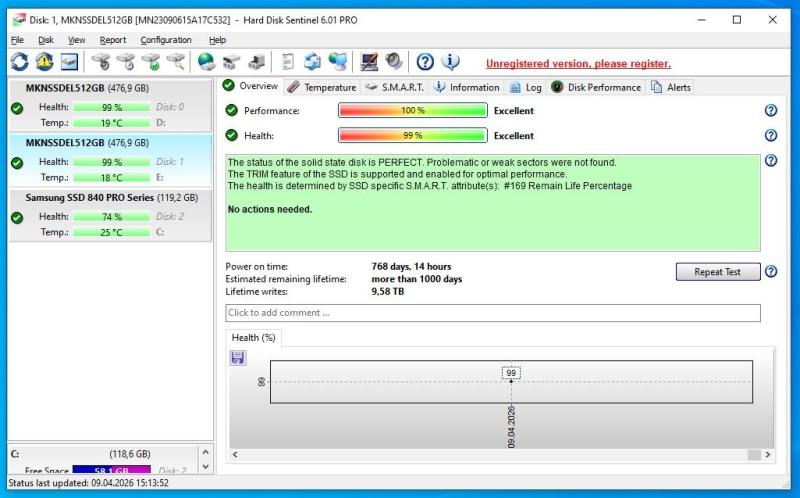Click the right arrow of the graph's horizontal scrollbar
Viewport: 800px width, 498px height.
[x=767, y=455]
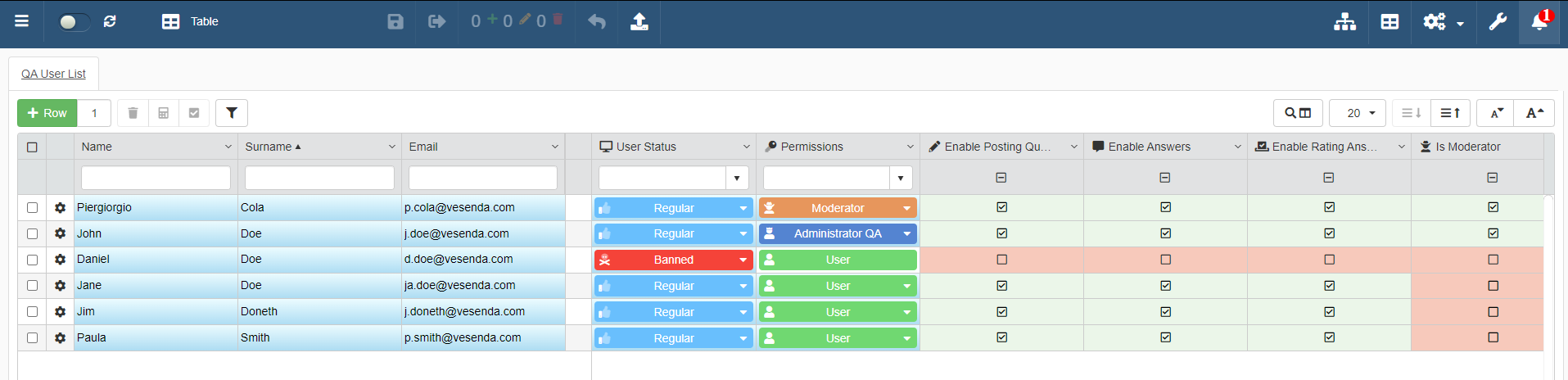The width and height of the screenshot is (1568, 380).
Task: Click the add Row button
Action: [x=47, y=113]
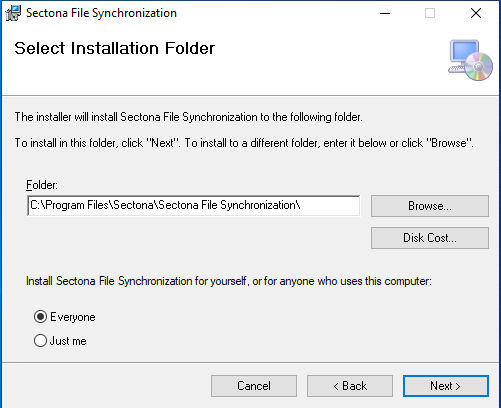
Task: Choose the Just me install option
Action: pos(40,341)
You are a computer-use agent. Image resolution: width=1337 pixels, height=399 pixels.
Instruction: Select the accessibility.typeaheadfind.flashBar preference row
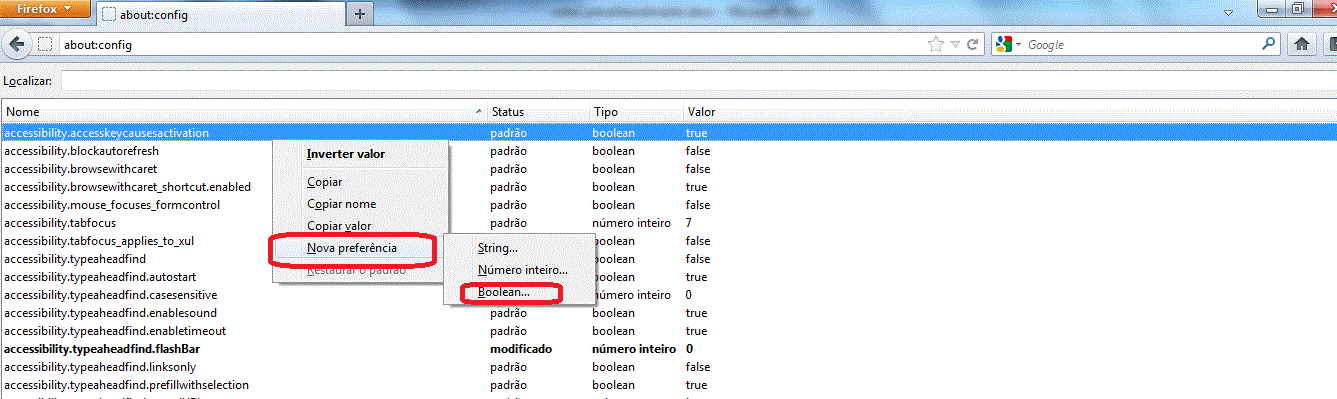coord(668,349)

What is needed >> Begin at the line containing "Instruction: Select the" and extract every line through the end of the records, inclusive, exactly and only; omit pictures.

Exercise result >>
Instruction: Select the accessibility.typeaheadfind.flashBar preference row
coord(668,349)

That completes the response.